1. Policy titled, "Restraint Use", revised/reapproved 2/18, indicated on pg. 4, point 2.c)., "On-going assessment includes: Minimally every 2 hours or more frequently if condition warrants, the patient's safety and other needs are assessed and documented on the Restraint Order and Flow Record, Medical...".

2. Review of patient medical records on 3/14/18 at approximately 1317 hours indicated patient:
A. #2, Restraint Order and Flow Record, Medical, dated 2/16/18 indicated that patient was in soft limb restraints x2 and unable to determine time started or ended, but physician time of order was 0800 hours. The flowsheet lacked documentation of Registered Nurse (R.N.) initials and time every 2 hours that the "required assessment was completed and care provided per [facility] policy."
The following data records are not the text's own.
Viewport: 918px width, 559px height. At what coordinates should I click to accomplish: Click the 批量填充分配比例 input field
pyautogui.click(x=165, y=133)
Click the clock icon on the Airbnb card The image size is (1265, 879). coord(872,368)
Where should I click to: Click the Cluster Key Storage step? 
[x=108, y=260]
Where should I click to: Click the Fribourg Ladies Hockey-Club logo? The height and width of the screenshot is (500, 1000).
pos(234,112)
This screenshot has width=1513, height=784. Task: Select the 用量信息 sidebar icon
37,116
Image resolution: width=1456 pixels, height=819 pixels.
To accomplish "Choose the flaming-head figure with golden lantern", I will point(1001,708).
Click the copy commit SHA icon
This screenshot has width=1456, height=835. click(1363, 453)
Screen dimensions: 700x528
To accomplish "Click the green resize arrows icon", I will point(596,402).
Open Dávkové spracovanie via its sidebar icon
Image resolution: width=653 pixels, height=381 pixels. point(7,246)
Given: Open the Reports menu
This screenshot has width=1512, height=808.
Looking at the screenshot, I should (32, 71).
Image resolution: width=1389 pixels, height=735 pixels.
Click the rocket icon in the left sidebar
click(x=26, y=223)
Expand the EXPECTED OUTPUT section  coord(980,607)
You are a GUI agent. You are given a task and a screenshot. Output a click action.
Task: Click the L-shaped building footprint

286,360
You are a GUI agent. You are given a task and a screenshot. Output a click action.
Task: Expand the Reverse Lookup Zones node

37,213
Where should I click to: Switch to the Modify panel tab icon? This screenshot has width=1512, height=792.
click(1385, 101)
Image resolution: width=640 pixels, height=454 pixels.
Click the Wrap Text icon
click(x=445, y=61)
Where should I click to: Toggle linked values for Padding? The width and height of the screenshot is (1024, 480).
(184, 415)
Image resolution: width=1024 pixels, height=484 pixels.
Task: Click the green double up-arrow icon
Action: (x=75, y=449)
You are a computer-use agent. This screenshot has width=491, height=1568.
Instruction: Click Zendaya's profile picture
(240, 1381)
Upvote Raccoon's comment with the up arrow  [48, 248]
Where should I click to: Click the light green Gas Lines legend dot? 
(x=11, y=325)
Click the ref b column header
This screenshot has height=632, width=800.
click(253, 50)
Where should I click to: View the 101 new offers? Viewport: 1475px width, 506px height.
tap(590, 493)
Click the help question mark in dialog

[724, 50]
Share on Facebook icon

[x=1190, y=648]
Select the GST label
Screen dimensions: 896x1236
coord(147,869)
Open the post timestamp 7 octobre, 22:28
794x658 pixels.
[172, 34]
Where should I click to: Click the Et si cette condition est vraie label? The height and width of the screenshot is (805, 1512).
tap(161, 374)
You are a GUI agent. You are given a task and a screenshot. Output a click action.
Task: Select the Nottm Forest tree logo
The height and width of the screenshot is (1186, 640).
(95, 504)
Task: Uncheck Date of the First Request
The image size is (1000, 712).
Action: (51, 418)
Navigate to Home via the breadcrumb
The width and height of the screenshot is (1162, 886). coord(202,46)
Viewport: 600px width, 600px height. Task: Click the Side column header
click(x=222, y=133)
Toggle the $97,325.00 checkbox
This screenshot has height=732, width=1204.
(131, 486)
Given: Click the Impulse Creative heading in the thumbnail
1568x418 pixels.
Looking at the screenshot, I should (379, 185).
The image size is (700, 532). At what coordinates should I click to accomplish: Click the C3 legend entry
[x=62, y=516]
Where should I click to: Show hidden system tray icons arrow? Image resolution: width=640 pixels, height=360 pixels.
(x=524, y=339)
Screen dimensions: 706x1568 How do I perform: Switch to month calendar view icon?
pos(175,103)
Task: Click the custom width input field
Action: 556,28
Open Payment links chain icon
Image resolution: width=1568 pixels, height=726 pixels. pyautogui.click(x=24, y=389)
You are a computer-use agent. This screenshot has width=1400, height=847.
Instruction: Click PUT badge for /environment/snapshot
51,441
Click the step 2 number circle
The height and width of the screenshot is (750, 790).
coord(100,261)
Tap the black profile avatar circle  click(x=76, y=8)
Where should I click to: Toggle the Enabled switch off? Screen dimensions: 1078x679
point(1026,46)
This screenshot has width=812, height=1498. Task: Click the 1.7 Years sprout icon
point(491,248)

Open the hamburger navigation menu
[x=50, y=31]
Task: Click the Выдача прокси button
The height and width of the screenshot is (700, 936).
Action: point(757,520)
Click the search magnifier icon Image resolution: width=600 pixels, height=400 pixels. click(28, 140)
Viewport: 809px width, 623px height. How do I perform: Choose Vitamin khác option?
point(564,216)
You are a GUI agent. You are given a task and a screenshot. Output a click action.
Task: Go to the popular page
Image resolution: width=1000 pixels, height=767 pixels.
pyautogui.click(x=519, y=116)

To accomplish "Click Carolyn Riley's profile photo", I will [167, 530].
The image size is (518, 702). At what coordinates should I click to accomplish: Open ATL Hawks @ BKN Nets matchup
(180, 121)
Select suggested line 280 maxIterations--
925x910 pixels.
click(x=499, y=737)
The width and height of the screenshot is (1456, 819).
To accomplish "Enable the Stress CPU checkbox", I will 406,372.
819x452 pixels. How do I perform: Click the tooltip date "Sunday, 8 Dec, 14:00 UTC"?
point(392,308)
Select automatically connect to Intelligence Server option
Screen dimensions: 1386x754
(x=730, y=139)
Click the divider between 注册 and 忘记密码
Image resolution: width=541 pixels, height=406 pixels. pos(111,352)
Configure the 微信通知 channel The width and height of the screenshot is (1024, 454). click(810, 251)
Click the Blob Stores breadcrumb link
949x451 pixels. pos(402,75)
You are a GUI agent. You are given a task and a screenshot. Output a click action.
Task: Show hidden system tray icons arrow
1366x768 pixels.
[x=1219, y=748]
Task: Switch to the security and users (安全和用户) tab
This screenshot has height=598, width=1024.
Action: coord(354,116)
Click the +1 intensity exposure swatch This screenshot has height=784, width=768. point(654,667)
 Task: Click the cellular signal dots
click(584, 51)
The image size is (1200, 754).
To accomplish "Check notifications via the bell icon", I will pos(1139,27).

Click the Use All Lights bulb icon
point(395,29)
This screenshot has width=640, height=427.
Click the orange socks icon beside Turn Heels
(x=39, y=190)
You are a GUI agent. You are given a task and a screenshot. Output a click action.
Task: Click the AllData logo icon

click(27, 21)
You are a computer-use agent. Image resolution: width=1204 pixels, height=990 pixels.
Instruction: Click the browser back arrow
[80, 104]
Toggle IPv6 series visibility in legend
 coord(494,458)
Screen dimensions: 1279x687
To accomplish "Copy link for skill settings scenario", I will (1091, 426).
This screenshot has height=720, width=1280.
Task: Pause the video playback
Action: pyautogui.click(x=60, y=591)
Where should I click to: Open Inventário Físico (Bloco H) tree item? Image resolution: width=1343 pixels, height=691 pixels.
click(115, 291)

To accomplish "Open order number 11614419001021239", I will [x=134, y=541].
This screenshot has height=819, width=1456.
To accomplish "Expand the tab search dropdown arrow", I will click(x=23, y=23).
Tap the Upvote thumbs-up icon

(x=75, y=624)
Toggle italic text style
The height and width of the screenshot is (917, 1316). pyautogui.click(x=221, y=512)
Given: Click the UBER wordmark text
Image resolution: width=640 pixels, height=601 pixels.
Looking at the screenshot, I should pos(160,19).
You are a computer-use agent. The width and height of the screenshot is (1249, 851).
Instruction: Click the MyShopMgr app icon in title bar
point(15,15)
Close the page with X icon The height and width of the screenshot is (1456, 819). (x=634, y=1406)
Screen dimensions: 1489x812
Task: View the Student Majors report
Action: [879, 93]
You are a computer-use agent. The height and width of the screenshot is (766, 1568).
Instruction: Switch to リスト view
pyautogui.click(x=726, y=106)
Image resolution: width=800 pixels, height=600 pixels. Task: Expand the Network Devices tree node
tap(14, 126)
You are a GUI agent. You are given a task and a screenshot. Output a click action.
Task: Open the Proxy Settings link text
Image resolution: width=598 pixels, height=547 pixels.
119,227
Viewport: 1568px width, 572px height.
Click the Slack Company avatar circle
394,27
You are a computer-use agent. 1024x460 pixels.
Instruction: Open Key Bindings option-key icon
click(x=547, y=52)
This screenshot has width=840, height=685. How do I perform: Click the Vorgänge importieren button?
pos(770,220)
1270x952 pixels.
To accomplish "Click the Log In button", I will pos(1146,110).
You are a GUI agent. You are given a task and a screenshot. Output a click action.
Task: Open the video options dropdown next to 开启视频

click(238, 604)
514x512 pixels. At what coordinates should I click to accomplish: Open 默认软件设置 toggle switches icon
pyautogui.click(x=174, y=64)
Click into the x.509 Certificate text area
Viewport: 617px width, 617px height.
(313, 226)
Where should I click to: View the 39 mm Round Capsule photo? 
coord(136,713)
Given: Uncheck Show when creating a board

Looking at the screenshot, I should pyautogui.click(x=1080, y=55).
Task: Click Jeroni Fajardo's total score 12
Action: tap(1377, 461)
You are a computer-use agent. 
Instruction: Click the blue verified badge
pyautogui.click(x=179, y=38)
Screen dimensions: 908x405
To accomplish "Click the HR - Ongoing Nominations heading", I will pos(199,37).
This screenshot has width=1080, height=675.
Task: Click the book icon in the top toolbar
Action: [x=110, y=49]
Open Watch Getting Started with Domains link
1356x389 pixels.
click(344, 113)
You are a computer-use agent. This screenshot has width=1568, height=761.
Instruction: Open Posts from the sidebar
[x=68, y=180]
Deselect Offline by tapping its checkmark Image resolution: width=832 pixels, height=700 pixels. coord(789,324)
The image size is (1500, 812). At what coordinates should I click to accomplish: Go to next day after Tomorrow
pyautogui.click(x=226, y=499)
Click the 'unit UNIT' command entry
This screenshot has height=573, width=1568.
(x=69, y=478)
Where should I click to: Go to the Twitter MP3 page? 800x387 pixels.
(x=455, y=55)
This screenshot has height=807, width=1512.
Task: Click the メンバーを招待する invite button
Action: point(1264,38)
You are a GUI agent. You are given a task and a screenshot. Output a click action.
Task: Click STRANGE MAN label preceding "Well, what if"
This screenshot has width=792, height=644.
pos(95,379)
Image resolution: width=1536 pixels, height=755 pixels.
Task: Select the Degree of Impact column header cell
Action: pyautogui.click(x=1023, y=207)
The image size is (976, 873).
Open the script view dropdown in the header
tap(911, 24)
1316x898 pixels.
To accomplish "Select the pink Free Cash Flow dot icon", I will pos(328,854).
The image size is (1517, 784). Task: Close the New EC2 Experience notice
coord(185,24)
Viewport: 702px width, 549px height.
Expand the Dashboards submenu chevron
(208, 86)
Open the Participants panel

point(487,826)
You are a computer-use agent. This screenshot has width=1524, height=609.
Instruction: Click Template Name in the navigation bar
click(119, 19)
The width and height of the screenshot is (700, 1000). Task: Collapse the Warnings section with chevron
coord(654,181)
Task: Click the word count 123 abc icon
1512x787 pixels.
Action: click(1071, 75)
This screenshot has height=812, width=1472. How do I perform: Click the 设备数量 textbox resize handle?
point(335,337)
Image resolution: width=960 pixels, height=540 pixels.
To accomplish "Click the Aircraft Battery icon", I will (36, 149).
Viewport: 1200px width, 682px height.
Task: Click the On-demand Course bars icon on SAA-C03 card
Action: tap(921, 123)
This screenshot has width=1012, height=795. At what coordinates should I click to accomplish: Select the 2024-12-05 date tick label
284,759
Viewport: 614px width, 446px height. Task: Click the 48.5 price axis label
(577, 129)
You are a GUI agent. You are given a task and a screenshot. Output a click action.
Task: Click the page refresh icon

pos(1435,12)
B. #3, Restraint Order and Flow Record, Medical, dated 3/12/18 indicated that patient was in soft limb restraint x1 and unable to determine time started or ended because physician order time is blank. The flowsheet lacked documentation of R.N. initials and time every 2 hours that the "required assessment was completed and care provided per [facility] policy."

3. Staff 8 (Nurse Manager) was interviewed on 3/14/18 at approximately 1339 hours, and confirmed the above-mentioned Restraint Order and Flow Records, Medical, lacked documentation of R.N. initials and time indicating patients in restraints were monitored minimally every 2 hours as required per policy and procedure.